It is worth noting the fact that, when parties have not made any express reference to such rules as INCOTERMS 2000, as in this case, but a contract for the sale of goods is entered into with a simple reference to any of the terms of the aforementioned rules, the agreed clause shall govern the case if it does not clash with the rules and customs generally applicable to the corresponding transaction. It must be stated that the Vienna Convention on Contracts for the International Sale of Goods, governing this case, states in article 9 that parties are bound by any usage to which they have agreed and by any practices which they have established between themselves, but it is considered that parties have impliedly made applicable to their contract or its formation a usage of which the parties knew or ought to have known and which in international trade is widely known to, and regularly observed by, parties to contracts of the type involved in the particular trade concerned.
In this case, although the place of performance has not been expressly agreed upon (Section 1212 of the Civil Code), it may be affirmed, unequivocally, that the place of performance is implicitly but clearly stated when, the seller having its domicile in Spain, the delivery of the goods is agreed in accordance with a Cost & Freight clause, shipment in Valencia. There is no doubt that the law of the agreed place of performance was the Spanish law and, by operation of Sections 1209 and 1210 of the Civil Code, the law of the place of performance governs the formation, nature, validity, obligations and any other issue, of any nature, related to the contract.
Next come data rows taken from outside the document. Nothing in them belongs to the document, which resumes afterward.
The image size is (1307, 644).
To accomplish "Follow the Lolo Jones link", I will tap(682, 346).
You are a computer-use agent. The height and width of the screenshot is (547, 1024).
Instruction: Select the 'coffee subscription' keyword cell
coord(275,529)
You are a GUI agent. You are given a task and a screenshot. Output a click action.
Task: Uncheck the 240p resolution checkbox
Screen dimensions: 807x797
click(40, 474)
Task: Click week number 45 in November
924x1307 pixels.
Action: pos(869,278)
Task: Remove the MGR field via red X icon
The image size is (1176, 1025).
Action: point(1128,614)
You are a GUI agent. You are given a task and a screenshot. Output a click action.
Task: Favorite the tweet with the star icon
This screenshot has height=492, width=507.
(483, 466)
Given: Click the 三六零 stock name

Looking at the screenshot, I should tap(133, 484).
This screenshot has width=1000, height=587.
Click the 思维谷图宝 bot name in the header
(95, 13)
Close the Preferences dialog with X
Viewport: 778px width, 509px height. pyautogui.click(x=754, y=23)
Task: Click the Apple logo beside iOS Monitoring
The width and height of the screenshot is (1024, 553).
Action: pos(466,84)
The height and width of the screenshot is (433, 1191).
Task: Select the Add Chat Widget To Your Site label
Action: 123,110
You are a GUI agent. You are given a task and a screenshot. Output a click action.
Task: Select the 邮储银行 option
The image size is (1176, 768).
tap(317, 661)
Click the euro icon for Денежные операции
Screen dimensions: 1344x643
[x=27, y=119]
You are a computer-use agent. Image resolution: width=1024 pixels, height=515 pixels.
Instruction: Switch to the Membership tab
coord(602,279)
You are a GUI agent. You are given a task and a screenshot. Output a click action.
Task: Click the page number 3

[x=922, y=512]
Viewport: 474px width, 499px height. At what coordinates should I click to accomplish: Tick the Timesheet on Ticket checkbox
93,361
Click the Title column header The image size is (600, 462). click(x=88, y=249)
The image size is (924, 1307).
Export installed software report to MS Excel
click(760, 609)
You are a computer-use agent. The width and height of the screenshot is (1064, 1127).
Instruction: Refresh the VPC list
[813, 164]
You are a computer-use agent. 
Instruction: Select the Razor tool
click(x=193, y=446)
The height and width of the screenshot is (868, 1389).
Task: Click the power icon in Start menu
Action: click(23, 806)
It is further stated that, given the fact that, in this case, parties have not agreed on a clearly stated governing law and the issue has not been foreseen by the Vienna Convention, Argentine conflict of laws (lex fori) shall subsidiarily apply.
Since this is a contract entered into by a Spanish exported and an Argentine importer, the case is governed by Sections 1209 and 1210 of the Argentine Civil Code, which state the applicability of the law of the place of performance -- in this case, Spanish law -- to the formation, nature, validity and obligations of the contract, in relation to the issues not foreseen by the parties or the Vienna Convention.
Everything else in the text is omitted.